-- Page --
Charlotte Green (Hokkaidō, Biei-chō, 2006-08), is from St. Helens, Merseyside, in the U.K.  After studying abroad in Tokyo for one year, she graduated from university with a degree in Japanese and Politics in 2006. The same year, she came back to Japan on the JET Programme and spent two years in the lovely town of Biei. Now back in England, Charlotte is currently studying for a post-graduate diploma in Psychoanalytic Observational Studies and working as a play worker  with Barnardo’s.

 

Looking Back with Letters

In a childishly-decorated shoe box at the back of my wardrobe is a collection of items I keep from interesting times in my life.  A lot of it was generated from my time as an Assistant Language Teacher (ALT) on the JET programme. I spent two years teaching in Biei, a rural town in Hokkaido with a population of 12,000 people.  Like most other ALTs, I arrived with only an anachronistic picture of the place in my mind.  I worked at three different junior high schools, the smallest of which had twelve students and lay amidst rice paddies frequented by storks and warblers, and hills of birch trees that, in the autumn, turned a spectacular yellow. Snow fell thick and fast for six months of the year.  The landscape was a constant source of intrigue. I can remember walking home from work one afternoon and hearing insects for the first time after the winter.  I stopped and listened to hear where the noise was coming from and felt genuine excitement.  Such curiosity in nature came rarely, or never, in the town where I grew up.  Every day in May, I cycled around and took pictures of the melting snow and the long, glossy icicles and their pattern of melting and freezing over and over until they were long enough to reach the ground.

Trawling through the keepsakes in my shoebox, I wondered how I might summarise my time on JET to you without crossing the line into mawkish self-indulgence. Perhaps it would be more purposeful for me to tell you how I saw JET impact upon my students, rather than how it impacted upon me.  The story of the foreigner who lived abroad, made memories and keeps them in a shoebox has been told enough times already.

In fact, my aversion for anything overly over-sentimental sometimes causes me to consider throwing away my shoebox of mementoes.  Perhaps the day will come when I don’t feel the need to attach such significance to objects from my past, but I think I’ll be keeping them for the time being. Part of my collection is a bundle of letters from students and I can’t extend my emotional minimalism to them just yet.  The letters offer more insight than photographs and remind me dearly of why I enjoyed JET so much.  The first that I opened read:

‘Hello, I (was) homesick, but OK now. So, don’t worry.

-- Dataset extract --
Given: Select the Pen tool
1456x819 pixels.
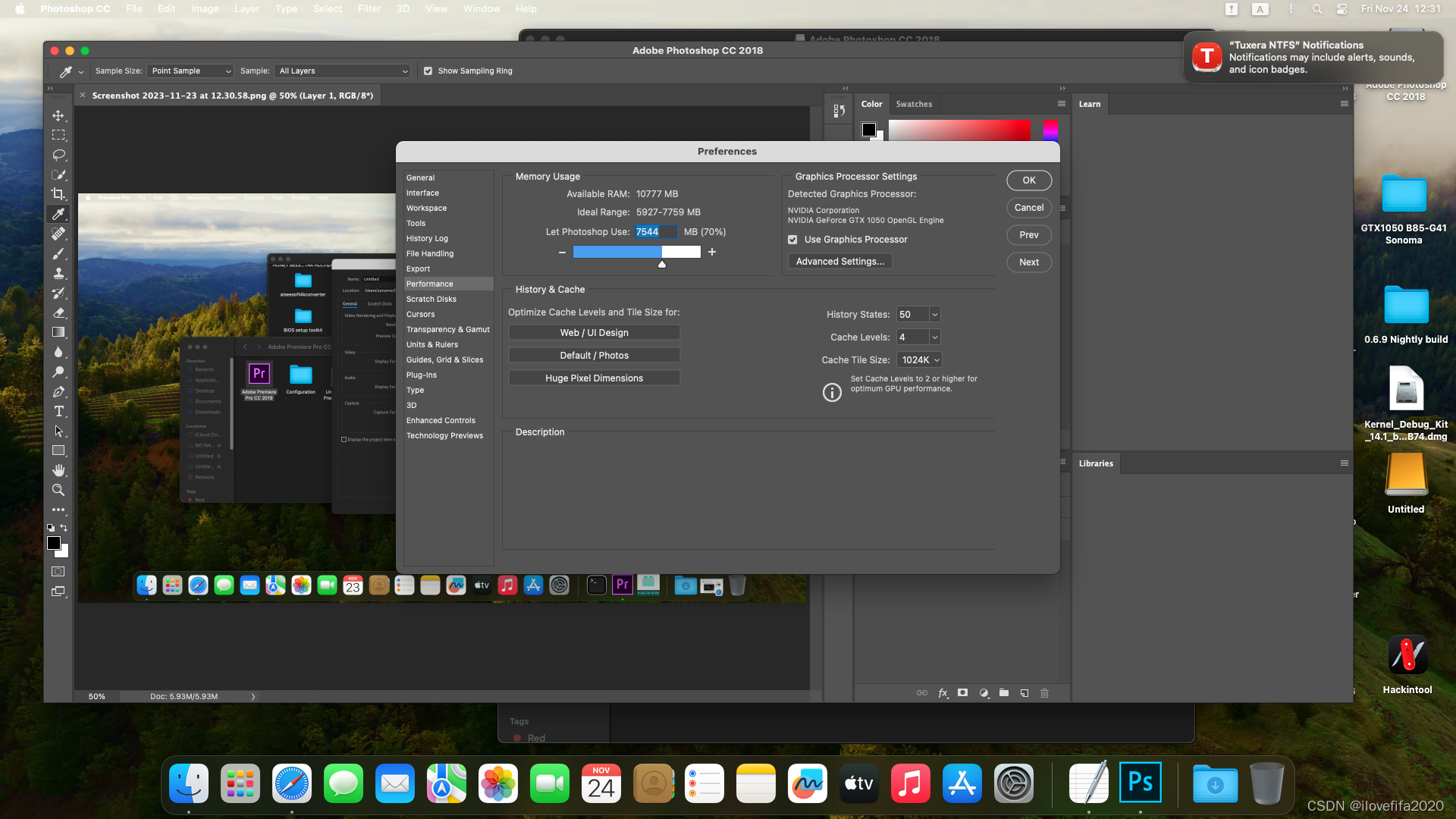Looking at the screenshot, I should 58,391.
...
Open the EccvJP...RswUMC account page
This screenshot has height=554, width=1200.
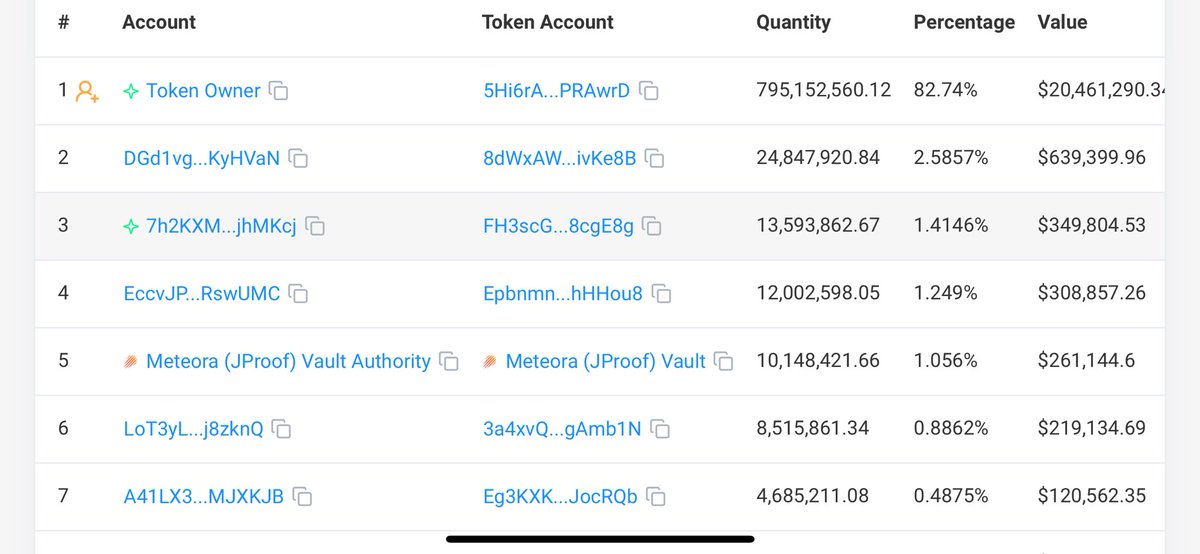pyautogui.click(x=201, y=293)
---
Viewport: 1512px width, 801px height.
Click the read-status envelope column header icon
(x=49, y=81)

-- Written instruction --
Write the continuation of the essay about teaching on the JET Programme in Biei, beginning right after its final line.

-- Answer below --
I’m sorry to have troubled you so much.’

It was written to me by a female student during an English summer camp I helped to organise in the summer of 2008. I remember the girl very well, and why she had written such a message.  HEC Camp (Hokkaido English Challenge) is a week of activities for 40 junior high students and 10 senior high students, held annually at a camp site in Sunagawa. All the camp staff are teachers from overseas and the entire camp is conducted in English.

On the first day of camp, the girl in question received the news that she would not be sharing a tent with her closest friend. Her understandable response to this (and, perhaps, the thought of spending a week speaking English) was to burst into tears.  Of all the students’ letters, hers makes me the most satisfied, however, because by the end of the camp she had undergone a small personal transformation and was crying only because she didn’t want to leave.  She was a shy girl, but in a few short days had grown enormously in confidence and had completely forgotten her fears.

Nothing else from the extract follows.